Problem details: Pull out each line of the items below that contains the word "Where", and list those lines.

Supplied material:
----------
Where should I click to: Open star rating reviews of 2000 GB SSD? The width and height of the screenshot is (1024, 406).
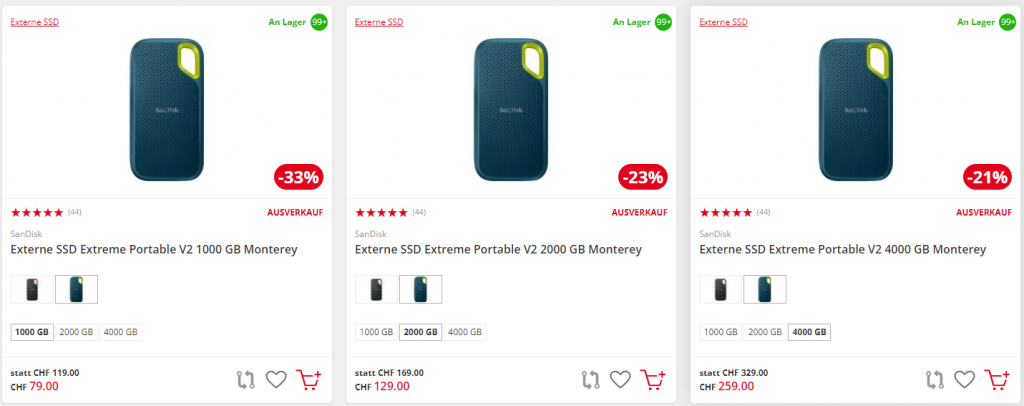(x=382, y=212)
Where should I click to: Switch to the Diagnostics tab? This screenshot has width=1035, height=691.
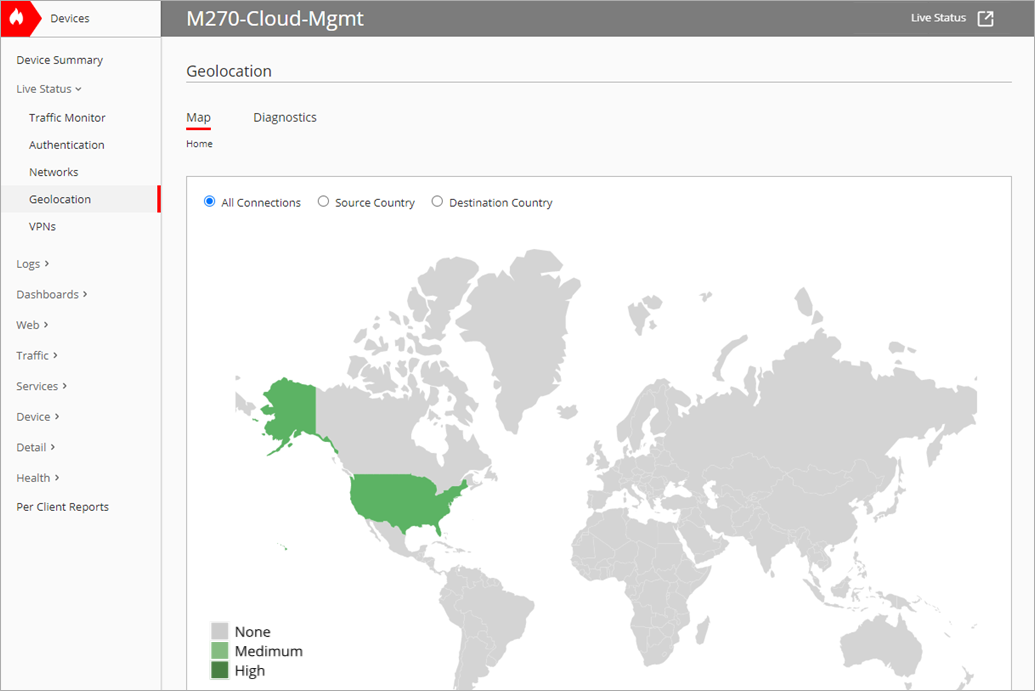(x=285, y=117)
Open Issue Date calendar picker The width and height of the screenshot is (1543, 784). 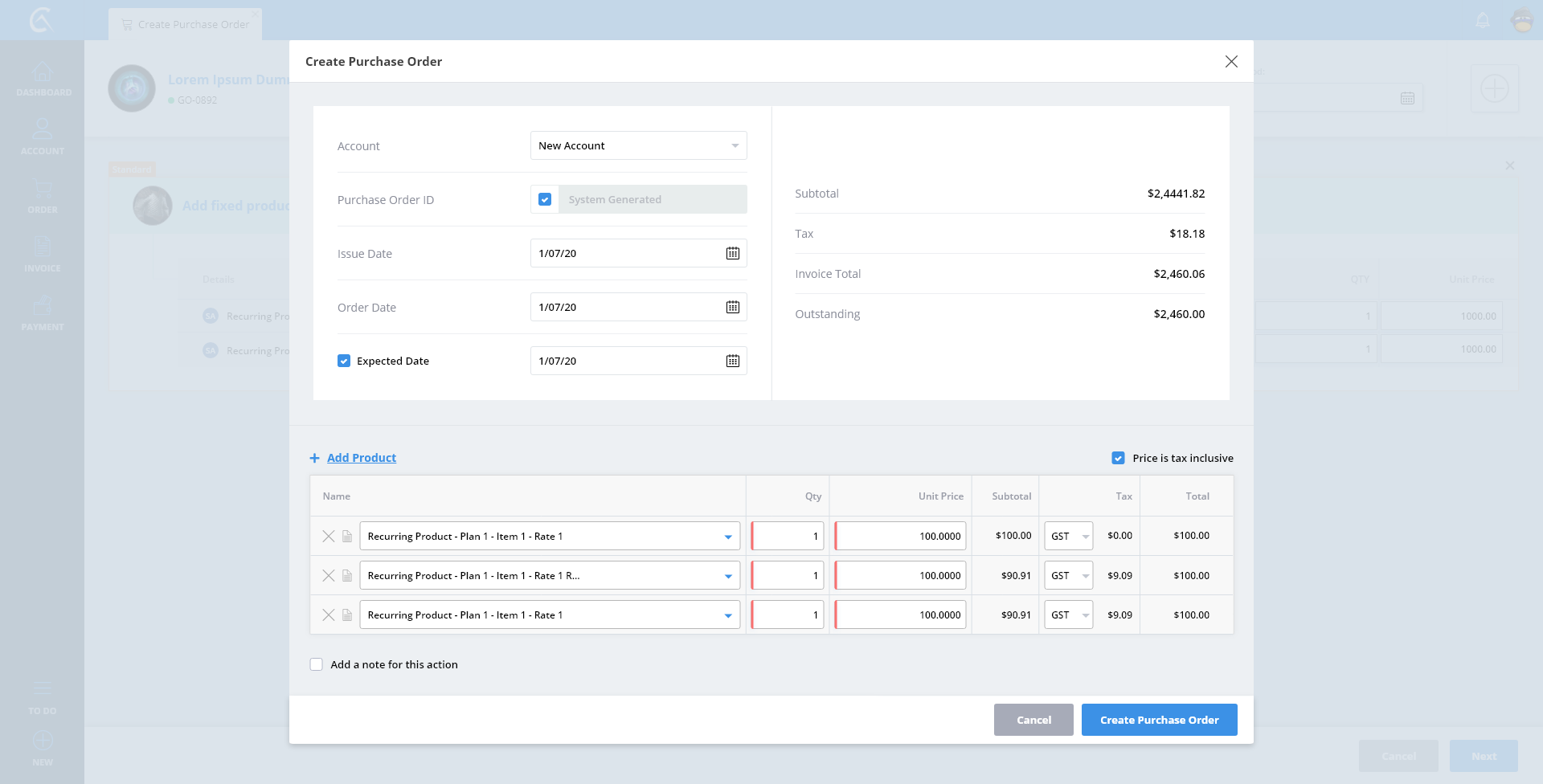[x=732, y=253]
----------
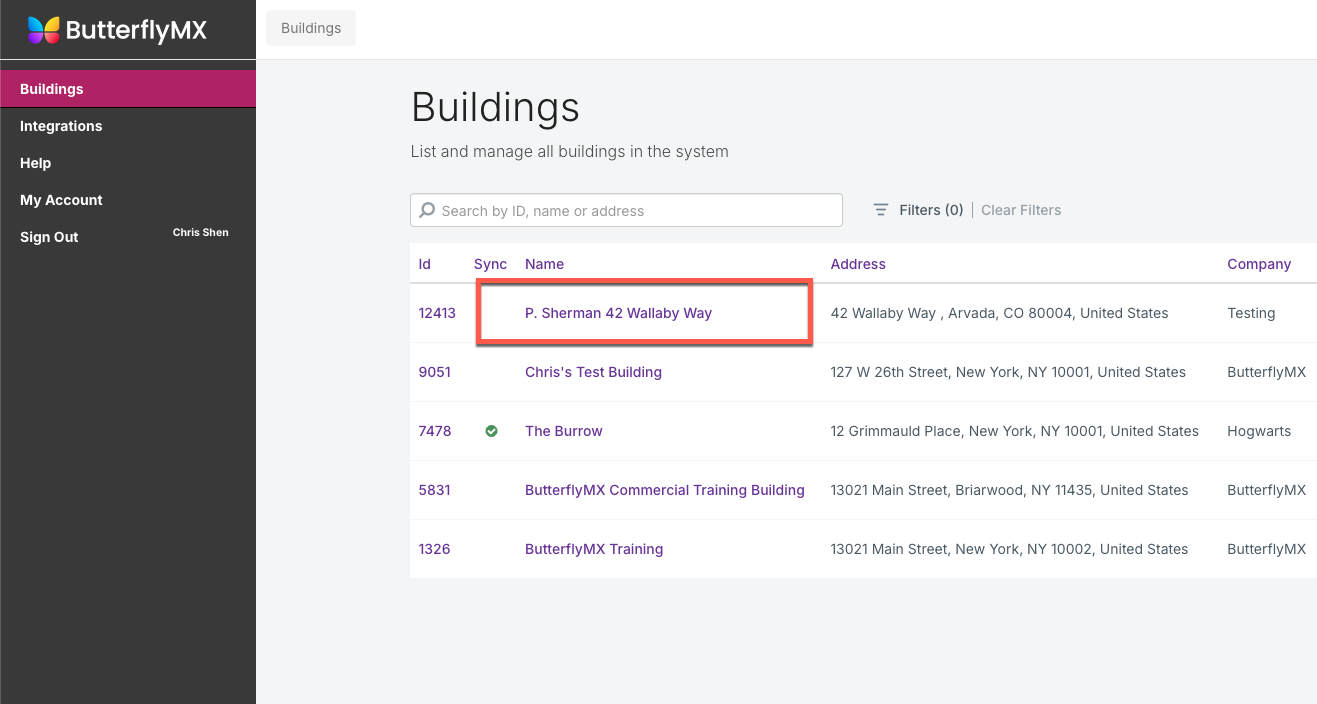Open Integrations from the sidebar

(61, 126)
----------
Response for this exercise:
Where should I click to: Open star rating reviews of 2000 GB SSD? The width and height of the screenshot is (1024, 406).
Where should I click to: Switch to the Diagnostics tab? This screenshot has width=1035, height=691.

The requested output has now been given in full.